Input data Start Marker
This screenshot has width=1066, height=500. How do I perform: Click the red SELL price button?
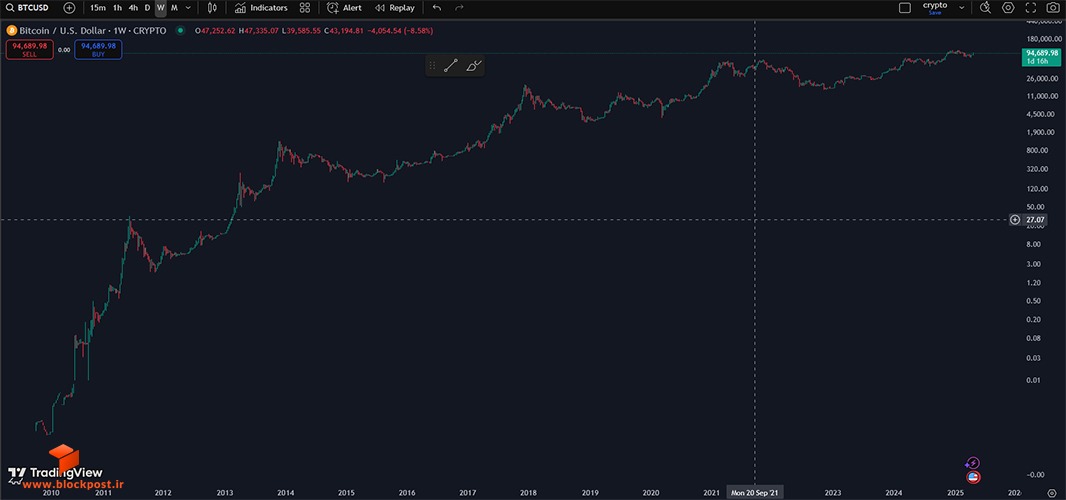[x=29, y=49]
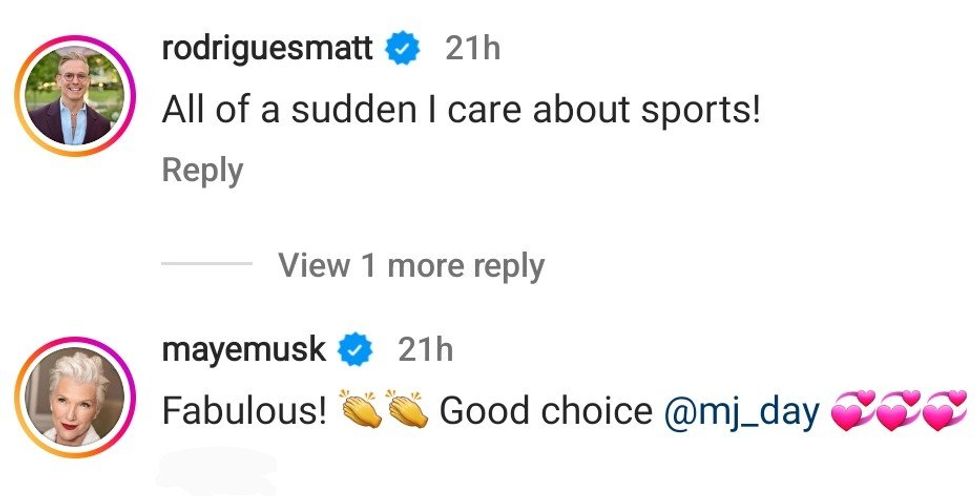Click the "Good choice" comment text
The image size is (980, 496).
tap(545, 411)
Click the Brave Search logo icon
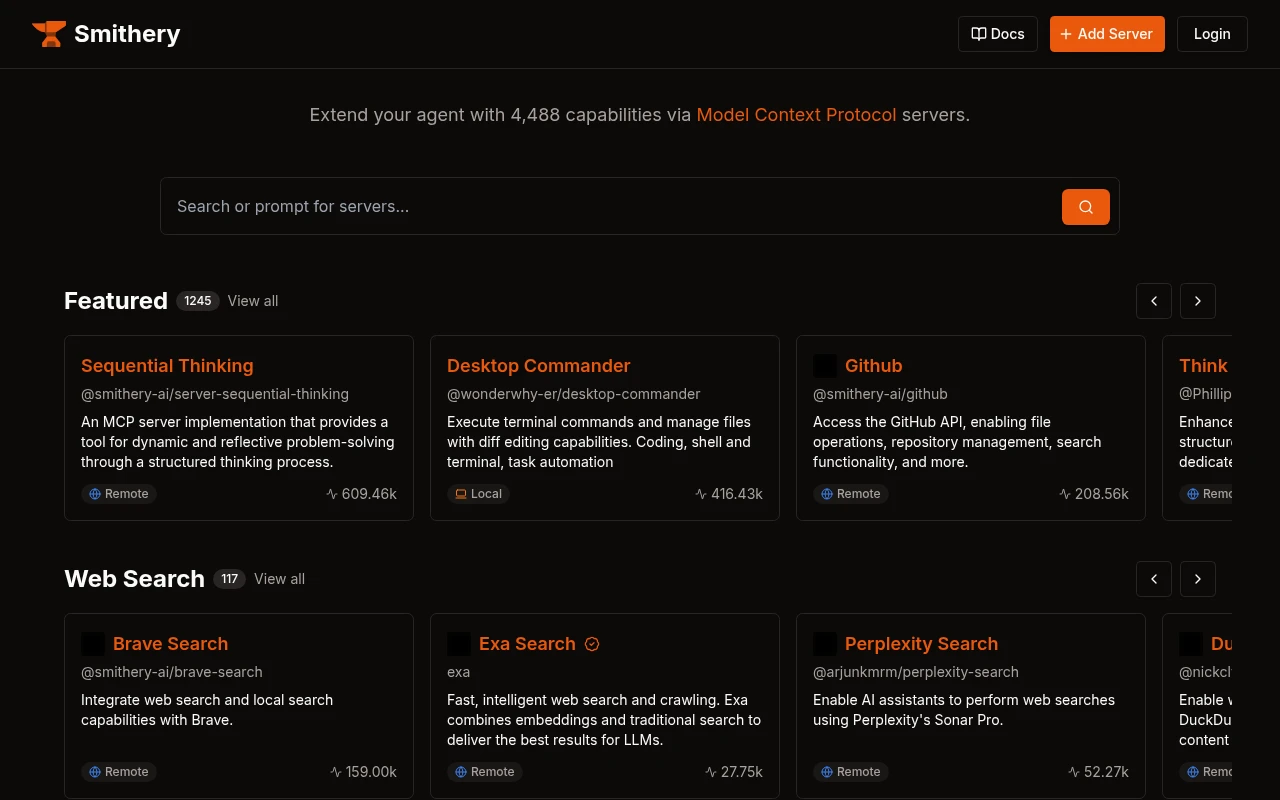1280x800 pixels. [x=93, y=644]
Input data End Marker
Task directions: Word for word, repeat the material above and drop the pictures.

Output below:
This screenshot has width=1066, height=500. How do I perform: Click the red SELL price button?
[x=29, y=49]
Click the "Good choice" comment text
The image size is (980, 496).
tap(545, 411)
Click the Brave Search logo icon
1280x800 pixels. [x=93, y=644]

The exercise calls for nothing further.